Proof: The optimal solution to UMP with linear utility is given by sorting the fraction $\frac{c_j}{p_j}$ in descending order, and allocate all $w_i$ to buy the best one. It is a priority rule and there exists one solution, such that only one index will be fractional, that is for some $j^\ast$, $0 < x_{j^\ast} < 1$, the others will be zero or one. This is similar to $\frac{c\mu}{\theta}$ rule in the queueing theory. A bundle $\mathbf{x}$ is admissible if the budget is tight and there is at most one fractional index:
$$|\{j: 0 < x_j < 1\}| \le 1, \quad \langle \mathbf{p}, \mathbf{x} \rangle = w.$$
So the $\Phi((\mathbf{p}, w), \mathbf{x})$ can be defined as follows,
$$\Phi((\mathbf{p}, w), \mathbf{x}) = \begin{cases} \mathbf{x}, & \text{if } \mathbf{x} \text{ is admissible,} \\ \mathbf{0}, & \text{otherwise.} \end{cases}$$
One can see $\mathcal{H}_{\Phi} = \mathcal{H}_{\mathrm{L}}$. □
One should understand that $\Phi$ is sufficient and necessary to encode the optimal bundle $\mathbf{x}(\mathbf{p})$ for any price $\mathbf{p}$ and budget $w$ of a linear utility function. Using multiclass SVM, we can learn the demand function $\mathbf{x}(\mathbf{p})$ with the following sample complexity bound.

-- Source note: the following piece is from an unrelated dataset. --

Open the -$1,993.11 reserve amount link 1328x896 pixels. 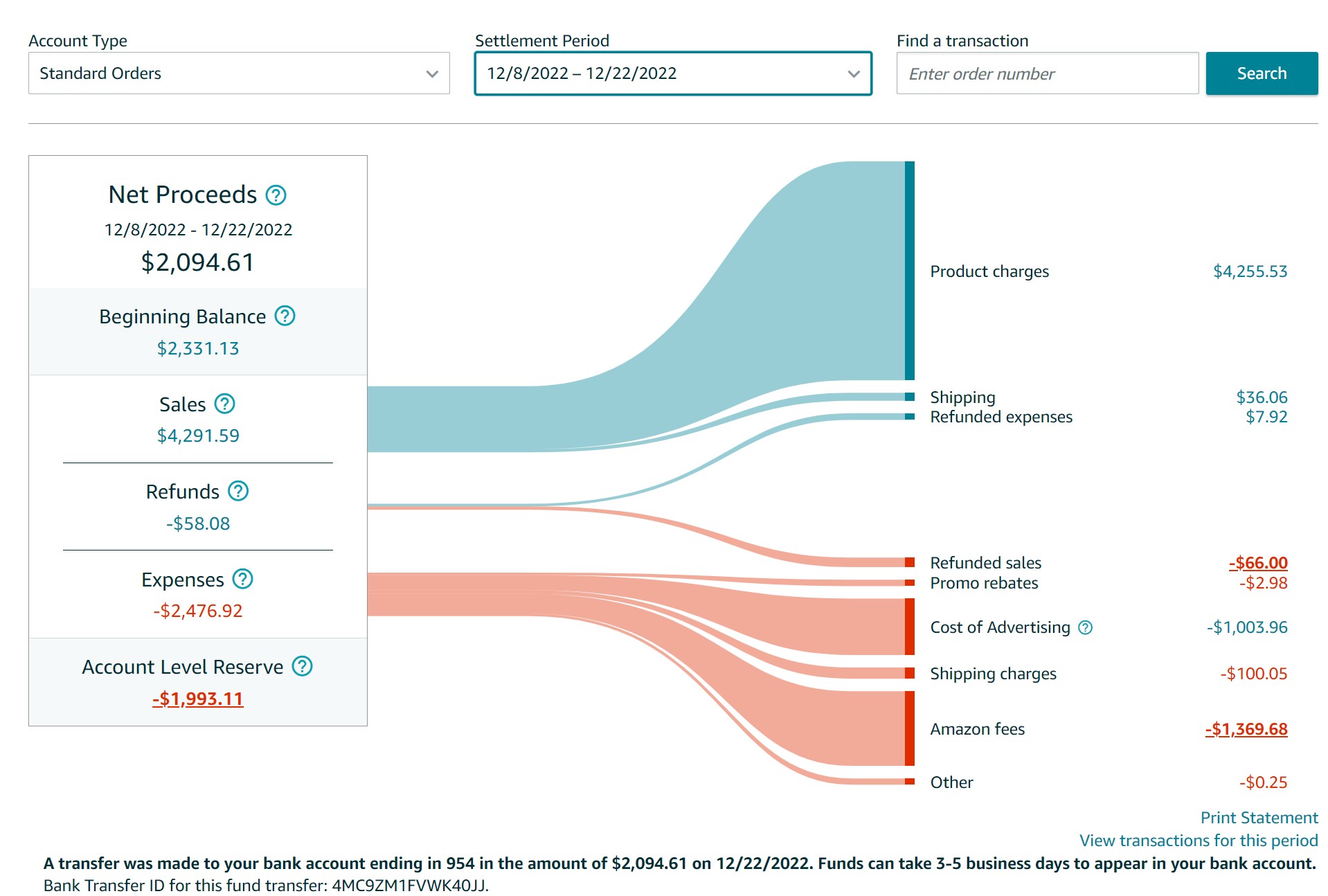(198, 699)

$$O\!\left(\frac{D \log (1 / \epsilon)+\log (1 / \delta)}{\epsilon}\right).$$
This implies that the sample complexity of learning the demand function $\mathbf{x}(\mathbf{p})$ is
$$O\!\left(\frac{n \log (1 / \epsilon)+\log (1 / \delta)}{\epsilon}\right)$$
if $\mathcal{H}_{\mathrm{L}}$ is the class of demand functions. Actually, the above bound is tight up to logarithmic factors. We only illustrate the worst-case bound (upper bound). Of course, SVM is not the only way to do it.References
- [1] Balcan, M.-F., Daniely, A., Mehta, R., Urner, R., Vazirani, V.V.: Learning economic parameters from revealed preferences, http://arxiv.org/abs/1407.7937, (2014)
- [2] Daniely, A., Sabato, S., Ben-David, S., Shalev-Shwartz, S.: Multiclass learnability and the ERM principle, http://arxiv.org/abs/1308.2893, (2014)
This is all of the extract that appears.